The Trouble with Brazil: Credit Bubbles and Currency Wars| 17 November, 2010
Brazil has made significant strides toward economic prosperity over the last two decades. Economic progress has been built on the strong foundations of Luiz Inácio Lula da Silva and his predecessor, Fernando Henrique Cardoso, managing to forge strong relationships with major global trading partners and building a reputation for macroeconomic stability. A combination of sound economic policy, currency stability and sustained growth in commodity exports has brought about rising levels of employment, wage growth and more recently, an increase in the availability of consumer credit.
Strong economic growth has brought about the vast improvement in living standards for many Brazilians. Since 2003, over 24 million Brazilians have emerged from poverty, while over 31 million have transcended to middle class status according to recent government figures. Nominal wages have risen by more than 50% between 2003 and 2009 according to InterAmerican Development Bank. The amount of credit available to individuals has doubled as a percentage of GDP since 2005, with many households indulging in consumer goods that were inaccessible only a couple of years ago. Bank lending to individuals is estimated to be growing by 20% per annum. But with that growth also arises contradictions and the possibilites of tussles, for which, some bailiff help would be necessary.
The rise in level of employment has underpinned consumer and business confidence. Over 14 million jobs have been created in the last year alone and as wages have risen sharply, confidence about job security and economic prospects for the country have kept pace. As a result, households have been increasingly confident to buy goods on credit – but more importantly, the credit has been made available. The purchase of big-ticket household goods such as computers, washing machines and other relatively expensive products are now common place – purchased using credit supplied by banks. Although interest rates are some of the highest in the world, consumers are eager to own products that were previously unattainable. It is hard not to draw comparisons with the credit fuelled consumer boom in the West over the last 10 years – but this is consumer spending on steroids! Consumers are prepared to pay over twice the price of goods once interest repayments are taken into account. And now one of the biggest growth areas in the credit market is the provision of mortgages – still relatively underdeveloped in Brazil.
There are clear signs that Brazil’s economy is overheating and the phenomenal growth achieved over the last decade cannot continue on its current trajectory. Output grew at an annualised rate of 8.9% in the first half of 2010, almost double its 4% sustainable rate. Consumer demand rose 0.8 percent from the previous quarter in the three months to June, but much of this is credit fuelled. Strong economic growth has been coupled with rising living costs, with inflation currently above 5%. While tighter monetary policy has been implemented in an attempt to stifle inflationary pressures, (interest rates currently at over 10%, while both the UK and US are below 1%), this has led to volatile foreign exchange markets. Investment in Brazil has jumped by over 25% in the last 12 months. Capital inflows have pushed up the effective exchange rate (the Brazilian real measured against a basket of international currencies) by over 35% since January 2009. This will eventually damage Brazil’s competitiveness. Exports may have risen by 40% over the past five years, but imports have almost doubled – widening the current account deficit.

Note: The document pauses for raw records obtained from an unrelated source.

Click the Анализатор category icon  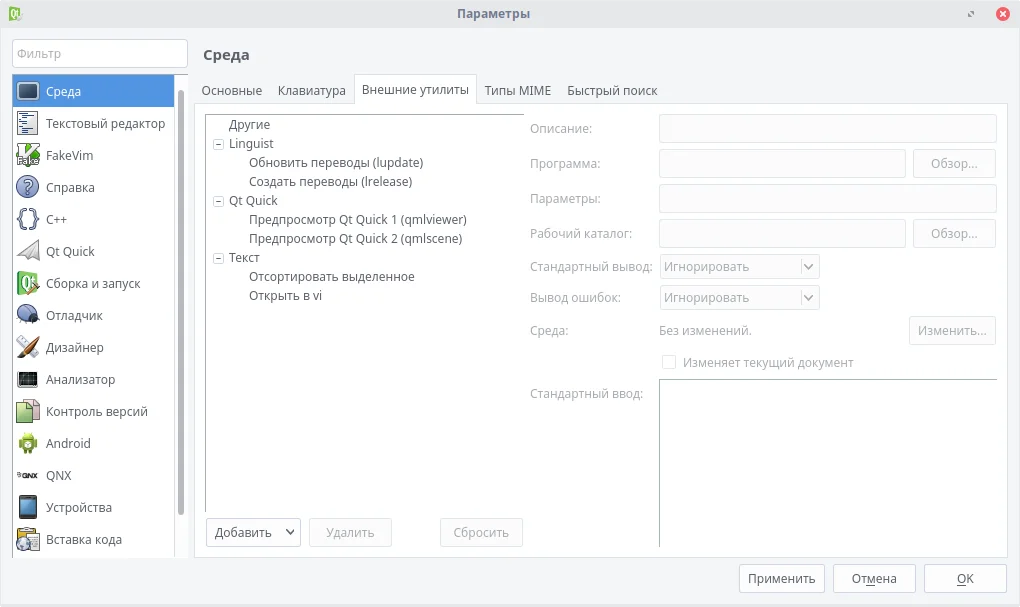tap(28, 379)
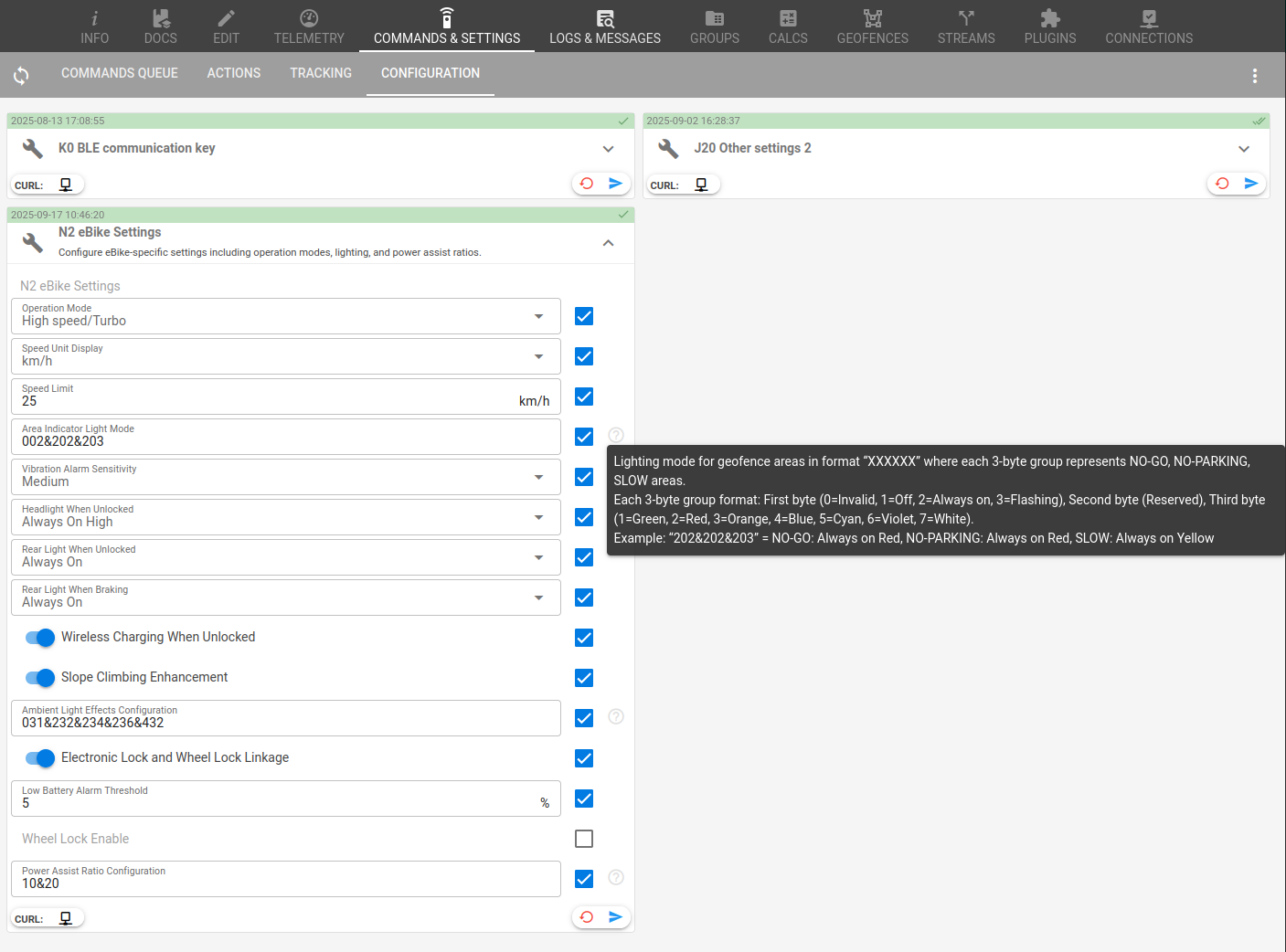Open Vibration Alarm Sensitivity dropdown
This screenshot has width=1286, height=952.
click(285, 477)

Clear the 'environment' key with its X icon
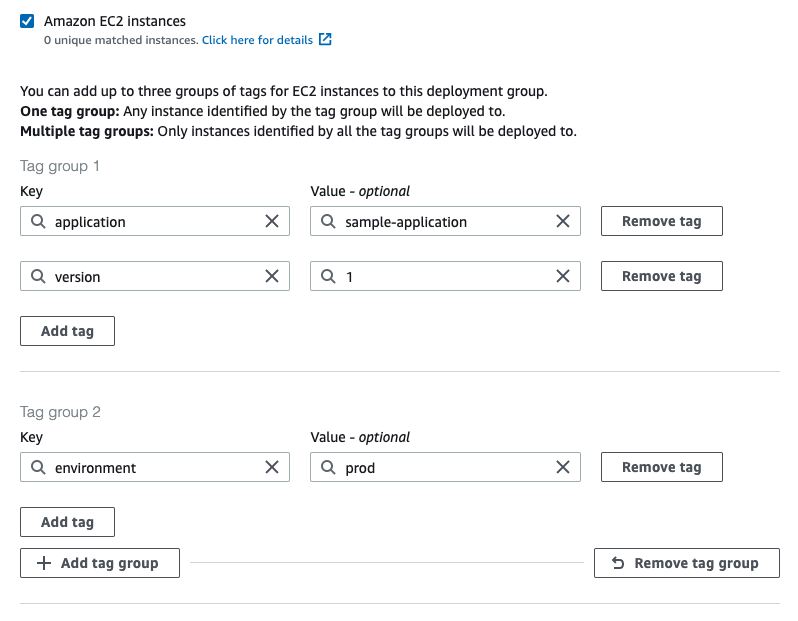[272, 467]
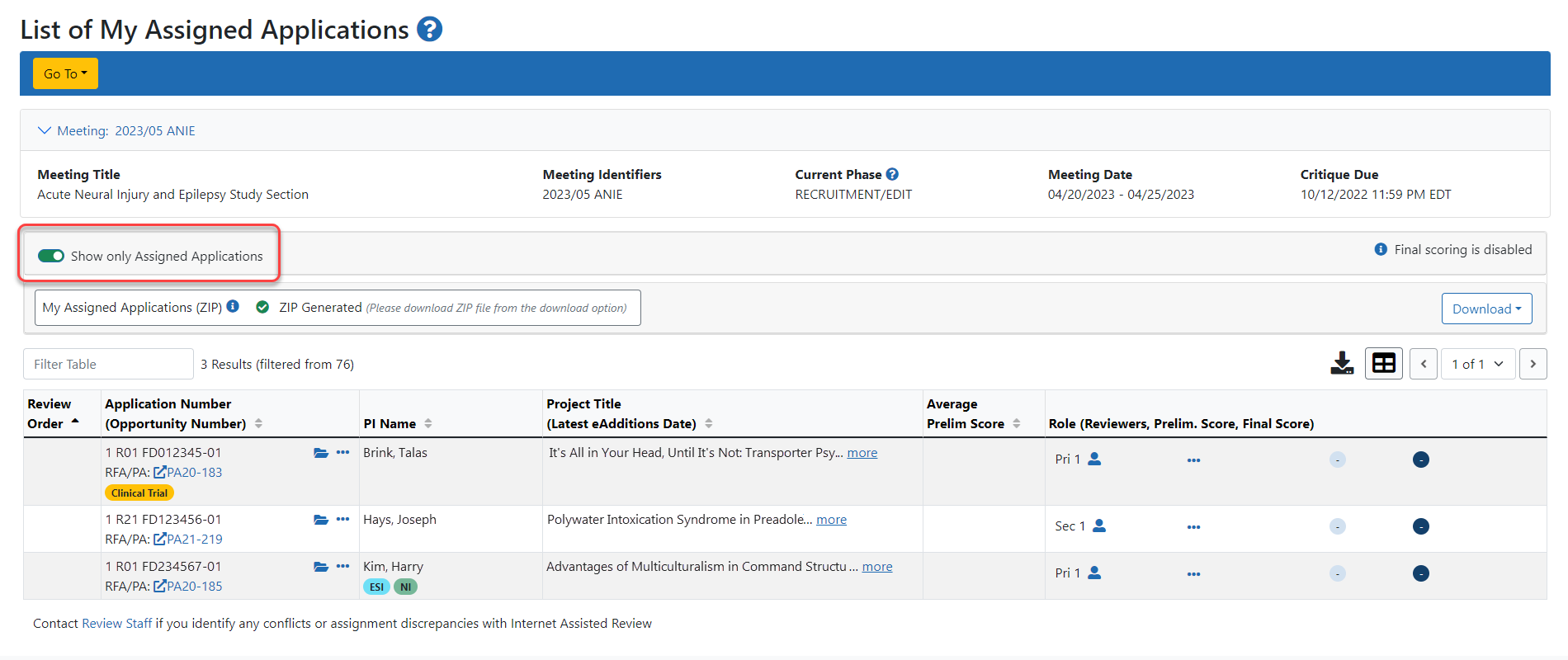Sort by Average Prelim Score column
Screen dimensions: 1568x660
1016,423
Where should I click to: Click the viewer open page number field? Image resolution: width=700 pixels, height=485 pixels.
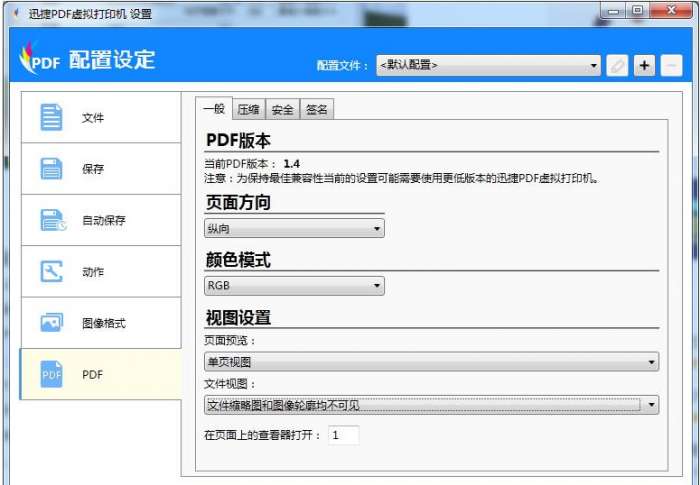click(x=343, y=435)
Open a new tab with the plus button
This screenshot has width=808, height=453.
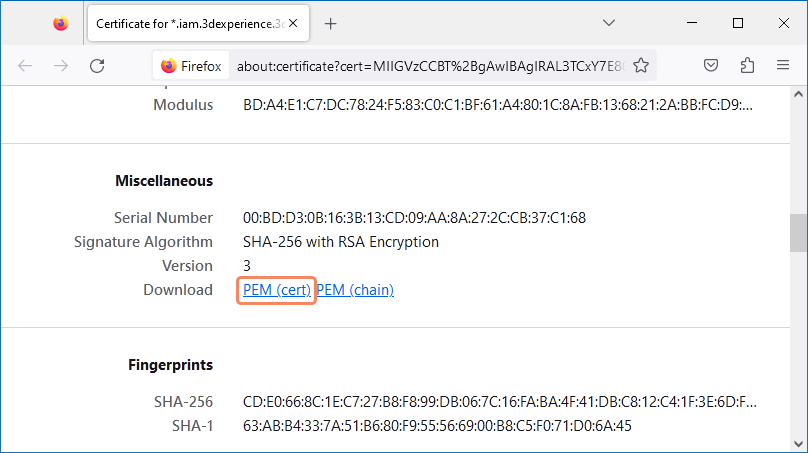(331, 23)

The situation is further complicated by the FED’s decision to embark on a second round of quantitative easing, QE2. The further “printing” of money will only act to push the US dollar even lower, thereby increasing its export competitiveness and diverting even more dollars into emerging economies. In the global “currency war”, Brazil has tended to align itself with China in criticising the US’s expansionary monetary policy, yet remaining noticeably quiet in public when it comes to China’s international policies. This is ultimately more politics than economics, with China now buying more than 12% of Brazil’s exports – now its biggest single market overtaking the US in 2009.
Brazil has enjoyed a sustained period of economic growth and its population has benefited from a massive increase in standards of living over the last 20 years. It is now the 8th largest economy in the world and it is entering a new era of economic and political change.
The immediate risk facing Brazil is the outlook for its currency and the implications of further quantitative easing in the West and capital inflows into the country. The real has appreciated sharply over the last 12 months and with so much of the economic development driven by foreign investment, which has increased employment levels and in turn, consumer spending – it has to remain competitive on the global stage if it is to avoid a sharp downturn in trade. In addition, banks are awash with cash from foreign investment and so credit availability has risen markedly to individuals, which is supporting consumer spending. The mortgage market is now gathering pace and this should be ringing alarm bells to Brazil’s policy makers.
There are formidable challenges ahead and the government has a delicate balancing act to perform. Only the most astute policy actions and proactive use of monetary and fiscal policy will be able to address the complex issues currently facing Brazil. This is not an enviable task for any economist!